Ausgangstext:
____

Die Rundschau hatte zu „Vor Ort“ in die Kirche Ogrosen eingeladen. Zwei Dutzend Menschen fanden den Weg. Mit warmen Getränken wurde der Aufenthalt im Kalten erträglich gemacht.
„Es ist das Markenzeichen der Kirche: immer kalt, aber immer voller menschlicher Wärme“, ließ gleich zu Beginn Carola Fischer, eine der wesentlichen „Säulen“ der Sanierung, wissen. Die Mezzosopranistin am Cottbuser Staatstheater unterstützt seit Jahren mit ihren Kollegen das Bemühen der Ogrosener, ihre Kirche dem Dorf zu erhalten. Beinahe schon legendär sind ihre Worte von damals geworden: „Ich helfe euch gern, aber dazu brauche ich 1. ein Paar warme Socken, 2. eine Decke und 3. einen Schnaps vor jedem Auftritt!“ Das war das geringste Problem der Akteure um Christel Paulick, die den Sanierungs-Hut aufhatte. Sie sieht sich nicht gern im Mittelpunkt: „Ich bin nur Eine von Vielen, wenn auch mit Visionen, manchmal ein wenig verrückt, manchmal der Verzweiflung näher, als dem Wir schaffen das“, sagt sie zur Eröffnung des Rundschau-Vor-Ort-Termins in der Kirche. Carola Fischer mit ihren Theaterkollegen, die Kreismusikschule unter der Leitung von Ulli Stein – sie alle trugen wesentlich dazu bei, bei den Weihnachtskonzerten ein volles Kirchenhaus zu haben; mit einem entsprechenden Spendenaufkommen im Anschluss.

____

Datenauszug:
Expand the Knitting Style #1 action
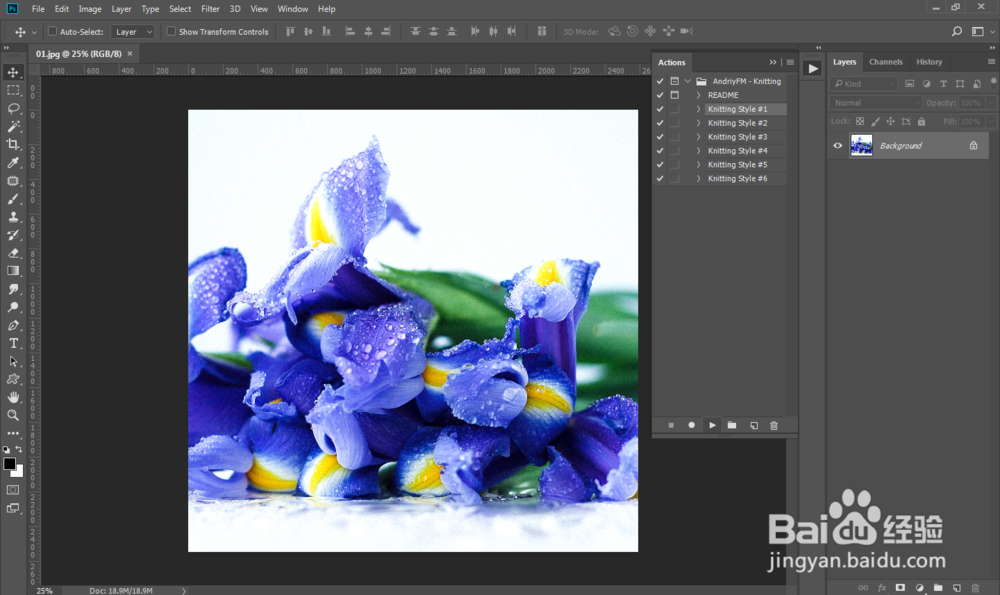This screenshot has height=595, width=1000. [x=699, y=109]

____

Aufgaben:
A: Gib aus dem Ausgangstext den Abschnitt wortgetreu aus, beginnend mit „Die Rundschau hatte“ und weiter bis einschließlich „Kalten erträglich gemacht.“.
B: Übersetze den folgenden Satz aus dem Ausgangstext ins Englische: „Mit warmen Getränken wurde der Aufenthalt im Kalten erträglich gemacht.“

Lösungen der Aufgaben:
A:
Die Rundschau hatte zu „Vor Ort“ in die Kirche Ogrosen eingeladen. Zwei Dutzend Menschen fanden den Weg. Mit warmen Getränken wurde der Aufenthalt im Kalten erträglich gemacht.

B: With warm drinks, the stay in the cold was made bearable.